Which of the lines below include "this"? Each one should be copied out.

▸ **INFORMATION**
━━━━━━━━━━━━━━━━

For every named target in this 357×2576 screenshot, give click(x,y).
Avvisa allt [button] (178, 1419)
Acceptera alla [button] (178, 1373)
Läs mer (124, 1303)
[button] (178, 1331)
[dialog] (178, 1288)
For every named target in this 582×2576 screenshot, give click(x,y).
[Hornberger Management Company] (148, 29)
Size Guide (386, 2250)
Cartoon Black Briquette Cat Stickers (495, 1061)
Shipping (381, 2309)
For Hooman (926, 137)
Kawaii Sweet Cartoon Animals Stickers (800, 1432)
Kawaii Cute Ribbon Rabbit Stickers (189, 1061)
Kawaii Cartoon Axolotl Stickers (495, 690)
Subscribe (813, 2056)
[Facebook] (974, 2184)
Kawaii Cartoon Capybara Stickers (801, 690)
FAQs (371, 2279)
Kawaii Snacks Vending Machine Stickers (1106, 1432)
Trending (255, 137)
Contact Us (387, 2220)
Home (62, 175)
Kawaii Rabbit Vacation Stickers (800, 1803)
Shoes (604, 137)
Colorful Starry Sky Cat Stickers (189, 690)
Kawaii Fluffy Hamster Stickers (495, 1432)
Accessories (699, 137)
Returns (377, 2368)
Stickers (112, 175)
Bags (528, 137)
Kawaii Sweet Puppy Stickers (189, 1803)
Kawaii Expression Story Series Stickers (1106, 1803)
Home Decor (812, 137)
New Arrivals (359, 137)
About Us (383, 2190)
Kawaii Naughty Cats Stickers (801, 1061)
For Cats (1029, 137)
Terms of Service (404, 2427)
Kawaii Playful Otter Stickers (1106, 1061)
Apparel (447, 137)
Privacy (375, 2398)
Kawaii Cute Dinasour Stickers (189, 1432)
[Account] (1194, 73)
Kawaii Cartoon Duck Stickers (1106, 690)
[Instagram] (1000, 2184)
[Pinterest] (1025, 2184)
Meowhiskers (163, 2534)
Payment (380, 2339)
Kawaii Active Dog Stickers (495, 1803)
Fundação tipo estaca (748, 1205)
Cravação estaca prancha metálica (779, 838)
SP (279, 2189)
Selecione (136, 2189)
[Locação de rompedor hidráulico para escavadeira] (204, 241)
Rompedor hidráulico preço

━━━━━━━━━━━━━━━━

▸ **OUTPUT BELOW**
For every named target in this 357×2576 screenshot, give click(x,y).
For every named target in this 582×2576 screenshot, give click(x,y).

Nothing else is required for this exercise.